The U.S. Postal Service laid out its newly selected operating hours to customers of the Harvard branch Wednesday as part of a national plan to reduce hours at thousands of offices rather than shutter them.
Harvard, Viola, Bovill and Elk River branches had all been tagged for closure last year until Congress stepped in. The plan is to now reduce operating hours for them and more than 13,000 mostly rural offices nationwide to save about $500 million in operating costs with the four local offices going to four hours.
Washington offices also facing reduced hours include St. John, Uniontown, Farmington, Malden, Steptoe and Garfield. Colton, Endicott, Oakesdale and Rosalia initially had been targeted but are no longer being considered.
Harvard operates from 8 a.m. to 2 p.m. Monday through Friday and 8 a.m. to noon on Saturdays. Under the Postal Service's plan, weekday hours will be from 9:45 a.m. to 1:45 p.m. starting March 9, said Jon Boone, manager of operations for USPS Area 6. He said the times were created using feedback from the 49 out of 99 surveys returned by Harvard residents. While the national average return rate for the surveys has been 10 percent, Harvard's was around 50 percent.
The times were not as important to customers at Wednesday's hearing as seeing evidence supporting the need to reduce hours, particularly the cost of running the Harvard office compared to its revenue.
"This post office is paying for itself," said Denny Chandler. "Why are we reducing the hours? It doesn't make much sense."
Boone said he didn't have those figures, which residents said they had requested last year when Postal Service representatives came to the small town to talk about plans to close the office.
"Unless you have them, then the decisions you're making are not based on hard figures," said former Idaho Rep. Tom Trail, standing in for newly elected District 5 Rep. Cindy Agidius.
Boone promised to relate hard figures back to attendees, adding USPS doesn't have data broken down to show what the savings just for operating the Harvard office is estimated to be. He said it's important to make sure the correct ZIP code is used so revenue is documented there.
"I'm sure you would undoubtedly lose some customers by losing hours," said Daryl Minden.

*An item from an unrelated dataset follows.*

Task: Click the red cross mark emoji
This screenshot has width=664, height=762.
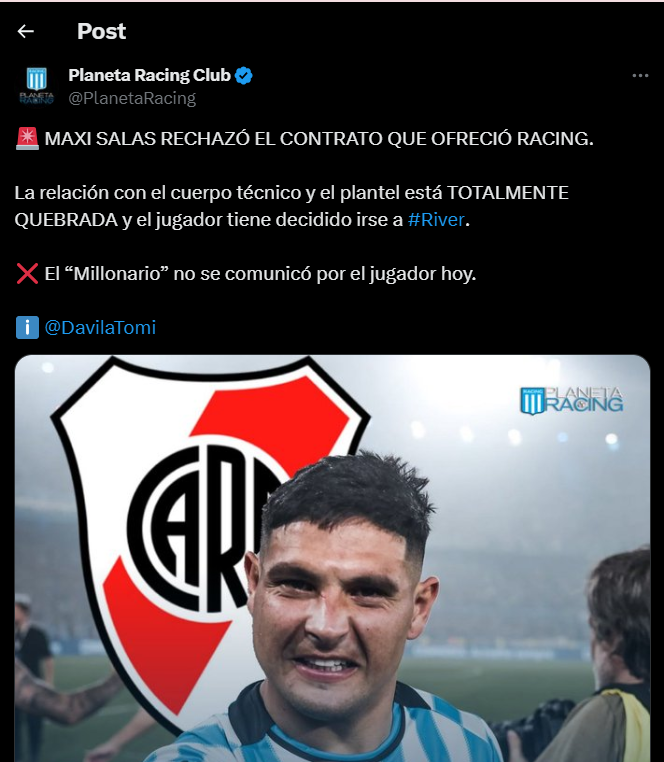Action: [27, 274]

Brad Hamburg, who runs an online business, said he spends about $2,800 a month on postage to send out orders. He told Boone he didn't feel the Postal Service was making its decision based on numbers.
"Here we are again and we still don't have the figures," he said. "I just want to see a cost and your profits."
Boone said post offices will be reassessed at the end of 2014 with the ultimate goal being to keep them open.
"If they go up in revenue, they go up in hours," he said.